The essential fact about
retirement planning is that it is simply making provisions
out of your current income and investing for the time when
you come to retire. Though most States provide some retirement
income, at the end of the day it is up to the individual
to make provision and, in this way, providing for retirement
is no different than setting aside money for any other future
purpose such as a new car, a house deposit or holiday.
The significant difference between retirement planning and
other investment objectives is one of magnitude. In retirement,
we expect a continuation of, at the very least, our current
standard of living. Given that we spend an increasing proportion
of our lives in retirement and State benefits are reducing,
the need for early, effective retirement planning has never
been greater.
However, modern society
is told by TV adverts, children’s demands, etc… that immediate
gratification is the only way. So how do you marry up these
2 key ideals?
Simply, the answer is do not delay!
The cost of delaying
the savings process can have a dramatic effect on both the
amount you need to invest and the impact this will make
on your lifestyle.
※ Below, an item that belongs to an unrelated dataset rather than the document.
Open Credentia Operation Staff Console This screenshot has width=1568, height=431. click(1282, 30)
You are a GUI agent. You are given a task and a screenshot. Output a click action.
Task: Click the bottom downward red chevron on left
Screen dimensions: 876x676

Friends Provident International has illustrated
this perfectly in their sales literature for their offshore
pension plan.
Friends Provident calculated
the increase in monthly contributions for a fictional individual
who would like to retire at the age of 55 with a retirement
fund of US$1 million, assuming he kept delaying contributions
by a further 5 years.
The tables below show how much extra the individual would
need to contribute each month just to reach the same target.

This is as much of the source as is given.